_Aufgaben:_
(1) Beantworte zum Bericht über den Beleidigungsprozess gegen Dirk B. diese Fragen:
(a) Welchen Beruf hat Dirk B. gelernt?
(b) Wann hat sich Jana E. von ihm getrennt?
(c) Wo befindet sich die Betroffene, während der Staatsanwalt vorliest?
(2) Entscheide für jede Aussage, ob sie zum Bericht über den Beleidigungsprozess gegen Dirk B. passt, und belege dein Ja oder Nein mit einem wörtlichen Zitat:
(a) Dirk B. schickte auch dem Bruder seiner Ex-Lebensgefährtin Nachrichten.
(b) Der Staatsanwalt trägt die Beschimpfungen nur kurz vor.
(c) Der Angeklagte ist 52 Jahre alt.
(3) Schreib den Bericht über den Beleidigungsprozess gegen Dirk B. im Anschluss an seinen letzten Satz weiter.

_Auszug:_
Von Manfred Müller
Riesa/Großenhain. Vor Gericht kommen gelegentlich Sachen an die Öffentlichkeit, die einem Unbeteiligten die Sprache verschlagen. So im Falle des Großenhainers Dirk B., der sich wegen Beleidigung vorm Amtsgericht verantworten muss. Der gelernte Heizungsmonteur hat seine Ex-Lebensgefährtin per Handy mit Kurzmitteilungen traktiert, die an Obszönität nicht zu überbieten sind. Und nicht nur sie. Auch an ihren Bruder schickte er hasserfüllte Nachrichten, in denen er die sexuelle Beziehung zu seiner Verflossenen ausführlich kommentierte.
Mit unbewegter Miene verliest der Staatsanwalt minutenlang die üblen Beschimpfungen. Die Betroffene muss sich das glücklicherweise nicht mit anhören - sie sitzt draußen im Zeugen-Warteraum. Jana E. hatte sich im Dezember 2013 nach einem reichlichen Jahr von Dirk B. getrennt. Das habe er nicht verkraftet, erklärt der Angeklagte. Sie sei seine große Liebe gewesen. Was den 47-Jährigen aber nicht davon abhielt, sie schon bald darauf per Sms als „Schlampe“, „Hure“ und „Mistvieh“ zu bezeichnen.

_Datenblock:_

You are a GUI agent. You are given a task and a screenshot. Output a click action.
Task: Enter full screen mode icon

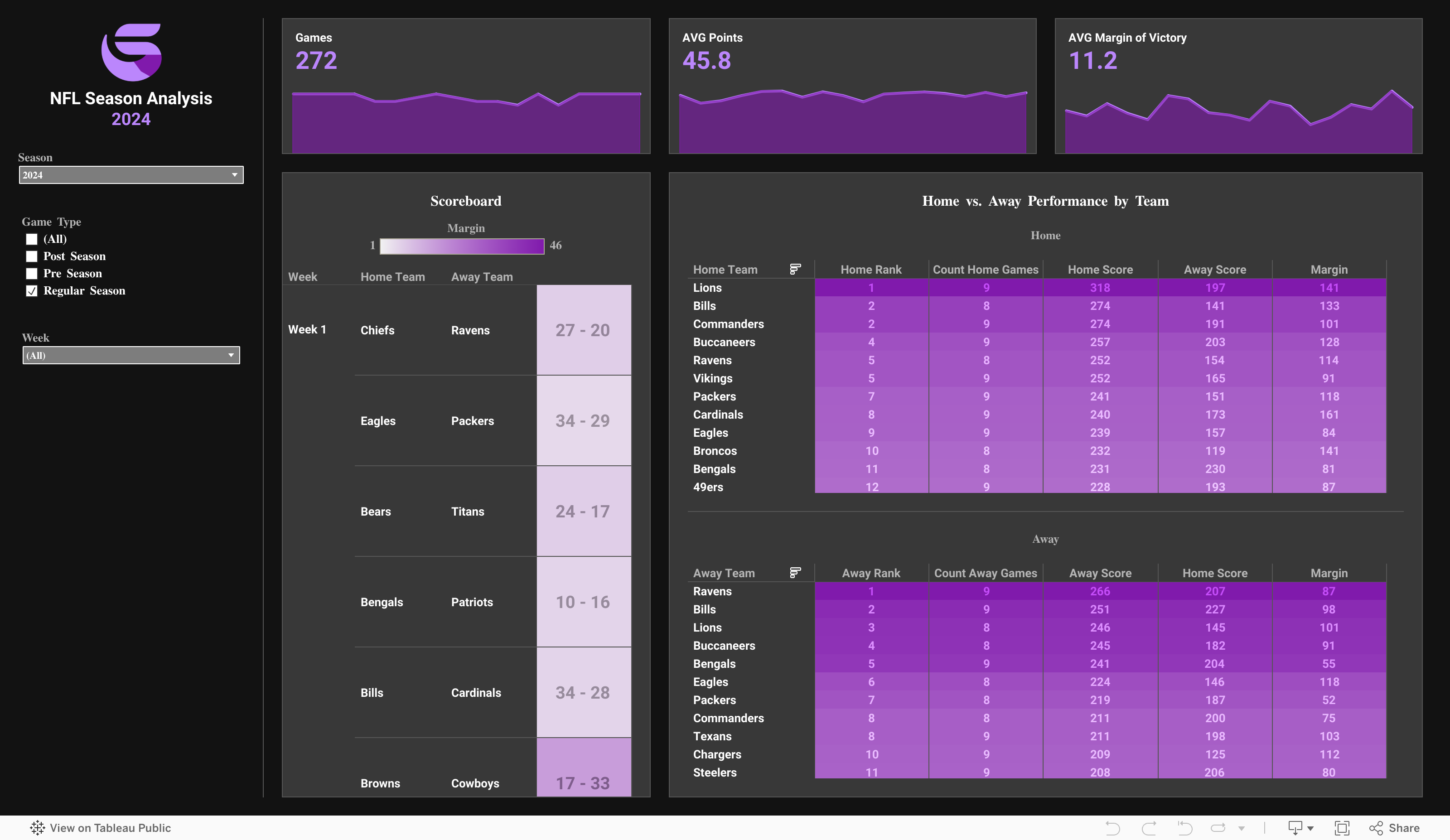click(x=1342, y=828)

_Antworten:_
(1)
(a) Heizungsmonteur
(b) Im Dezember 2013
(c) Draußen im Zeugen-Warteraum

(2)
(a) Ja: „Auch an ihren Bruder schickte er hasserfüllte Nachrichten“
(b) Nein: „verliest der Staatsanwalt minutenlang die üblen Beschimpfungen“
(c) Nein: „Was den 47-Jährigen aber nicht davon abhielt“

(3)
Morddrohungen nicht vor Gericht
Dirk B gibt das auch unumwunden zu, beruft sich aber darauf, dass versucht habe, seine Enttäuschung in Alkohol zu ertränken und dadurch enthemmt gewesen sei. Eigentlich macht der Großenhainer vor Gericht keinen schlechten Eindruck. Er könne sich selbst nicht erklären, was in diesen Momenten geritten habe, sagt er. Der Kontrast zwischen seiner gewählten Ausdrucksweise und dem widerlichen Zeug, das er per Handy verschickt hat, könnte größer nicht sein. Das gipfelte sogar in Drohungen, wie „Dein Garten brennt, dein Haus brennt, deine Katze ist tot!“ und „Ich werde dich töten!“. Allerdings hat Jana E. wegen dieser beiden Nachrichten keinen Strafantrag gestellt, so dass sie nicht zum Gegenstand des Verfahrens werden. Was die Sache noch komplizierter macht. Der Fall kommt nicht zum ersten Mal vor Gericht zur Sprache. Bereits im vorigen Jahr saß Dirk B. wegen beleidigender Kurznachrichten auf der Anklagebank. Damals versprach er, sich von der Geschädigten und ihren beiden Töchtern fernzuhalten. Daraufhin wurde das Verfahren eingestellt.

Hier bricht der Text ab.